In the data, find the word "computer" and copy out every line that has it.

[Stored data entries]
>>>>

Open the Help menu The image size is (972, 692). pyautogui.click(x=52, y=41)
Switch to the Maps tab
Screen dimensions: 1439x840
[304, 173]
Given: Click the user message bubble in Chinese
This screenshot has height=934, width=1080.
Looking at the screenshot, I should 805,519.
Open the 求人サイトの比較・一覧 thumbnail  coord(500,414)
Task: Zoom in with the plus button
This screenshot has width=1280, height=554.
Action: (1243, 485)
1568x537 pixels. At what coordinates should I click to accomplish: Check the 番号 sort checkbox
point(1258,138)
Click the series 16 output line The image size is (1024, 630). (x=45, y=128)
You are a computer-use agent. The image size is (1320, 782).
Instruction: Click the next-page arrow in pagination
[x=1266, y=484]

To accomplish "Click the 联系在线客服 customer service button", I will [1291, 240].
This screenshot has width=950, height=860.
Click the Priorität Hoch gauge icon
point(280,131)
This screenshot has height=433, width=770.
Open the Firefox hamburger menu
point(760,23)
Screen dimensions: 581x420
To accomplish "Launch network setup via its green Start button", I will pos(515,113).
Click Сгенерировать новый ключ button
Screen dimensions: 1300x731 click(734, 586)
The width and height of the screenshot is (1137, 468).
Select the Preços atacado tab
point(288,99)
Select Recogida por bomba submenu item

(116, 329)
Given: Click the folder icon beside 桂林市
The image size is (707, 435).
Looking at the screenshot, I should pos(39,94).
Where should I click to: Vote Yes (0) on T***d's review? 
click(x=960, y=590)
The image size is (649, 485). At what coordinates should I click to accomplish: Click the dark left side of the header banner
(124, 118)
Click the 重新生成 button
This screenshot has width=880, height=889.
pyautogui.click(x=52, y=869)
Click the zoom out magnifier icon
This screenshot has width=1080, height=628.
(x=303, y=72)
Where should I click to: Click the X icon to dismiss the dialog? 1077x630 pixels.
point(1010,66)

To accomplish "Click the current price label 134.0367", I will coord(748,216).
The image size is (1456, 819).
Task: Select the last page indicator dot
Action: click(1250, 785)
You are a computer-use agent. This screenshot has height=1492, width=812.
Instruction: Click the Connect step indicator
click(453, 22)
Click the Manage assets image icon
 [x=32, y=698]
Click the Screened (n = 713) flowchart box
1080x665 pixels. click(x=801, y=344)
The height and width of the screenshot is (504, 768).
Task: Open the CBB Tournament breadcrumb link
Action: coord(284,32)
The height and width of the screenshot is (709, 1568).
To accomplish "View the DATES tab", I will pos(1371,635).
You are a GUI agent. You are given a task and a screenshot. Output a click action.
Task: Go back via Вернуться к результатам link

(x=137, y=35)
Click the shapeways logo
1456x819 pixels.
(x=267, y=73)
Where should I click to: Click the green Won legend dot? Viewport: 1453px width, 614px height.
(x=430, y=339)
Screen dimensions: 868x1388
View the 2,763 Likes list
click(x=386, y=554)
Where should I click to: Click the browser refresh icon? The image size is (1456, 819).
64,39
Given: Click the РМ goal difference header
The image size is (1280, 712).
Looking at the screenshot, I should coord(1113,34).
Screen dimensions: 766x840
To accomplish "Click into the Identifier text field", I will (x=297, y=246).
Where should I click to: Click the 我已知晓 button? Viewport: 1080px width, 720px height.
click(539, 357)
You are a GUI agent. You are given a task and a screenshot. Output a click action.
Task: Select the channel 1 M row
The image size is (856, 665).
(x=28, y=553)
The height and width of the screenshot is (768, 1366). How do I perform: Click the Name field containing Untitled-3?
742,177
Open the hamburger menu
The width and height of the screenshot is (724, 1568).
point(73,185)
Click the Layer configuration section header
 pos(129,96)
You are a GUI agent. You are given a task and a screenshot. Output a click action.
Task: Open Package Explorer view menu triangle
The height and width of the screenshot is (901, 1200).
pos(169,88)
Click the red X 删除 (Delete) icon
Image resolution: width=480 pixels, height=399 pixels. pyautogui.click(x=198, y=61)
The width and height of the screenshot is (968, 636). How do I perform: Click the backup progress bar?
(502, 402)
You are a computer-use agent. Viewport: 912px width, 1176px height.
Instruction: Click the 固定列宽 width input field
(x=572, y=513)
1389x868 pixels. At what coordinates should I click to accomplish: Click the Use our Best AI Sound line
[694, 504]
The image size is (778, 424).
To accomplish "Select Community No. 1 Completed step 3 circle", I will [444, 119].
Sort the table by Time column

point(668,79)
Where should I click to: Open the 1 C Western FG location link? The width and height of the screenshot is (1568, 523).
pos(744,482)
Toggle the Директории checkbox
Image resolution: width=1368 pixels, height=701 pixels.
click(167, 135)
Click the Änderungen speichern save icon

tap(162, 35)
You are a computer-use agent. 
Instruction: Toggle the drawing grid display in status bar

<<<<

• _Solution below_:
You are a computer-use agent. The image size is (1320, 782).
You are a computer-use agent. This screenshot has height=1492, width=812.
You are a computer-use agent. Viewport: 912px width, 1176px height.
You are a computer-use agent. 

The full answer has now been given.